Caroline (rhymes with lean) was born in Normandy to Vietnamese immigrants and raised in Paris. Since her parents weren't made of French francs, she could never buy enough books, so she borrowed them from her school library. At age ten, having read all the library books an average of 2.7 times each, she began to write novels of her own in French. They were pretty terrible, so it's a good thing no French writing of hers survived, except for a poem about a cockroach.
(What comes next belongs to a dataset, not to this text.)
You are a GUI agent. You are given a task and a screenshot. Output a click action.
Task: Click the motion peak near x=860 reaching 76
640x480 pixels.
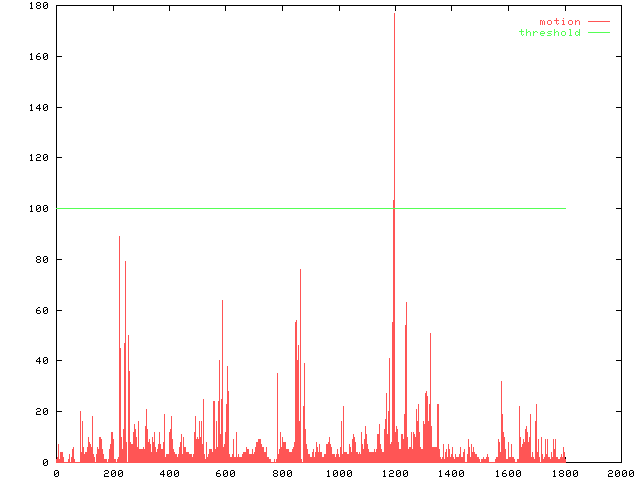(x=300, y=270)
Caroline Hatton By age sixteen, all this reading had led to a passion for science, so she took a detour from fiction writing to become a scientist. After earning a pharmacist degree from the University of Paris and a Ph.D. in Chemistry from UCLA, she became the Associate Director of the UCLA Olympic Laboratory, helping Dr. Don Catlin and his team test athletes for performance-enhancing drugs. Yet she never lost sight of her desire to write, so in recent years, she rearranged her life to fulfill it.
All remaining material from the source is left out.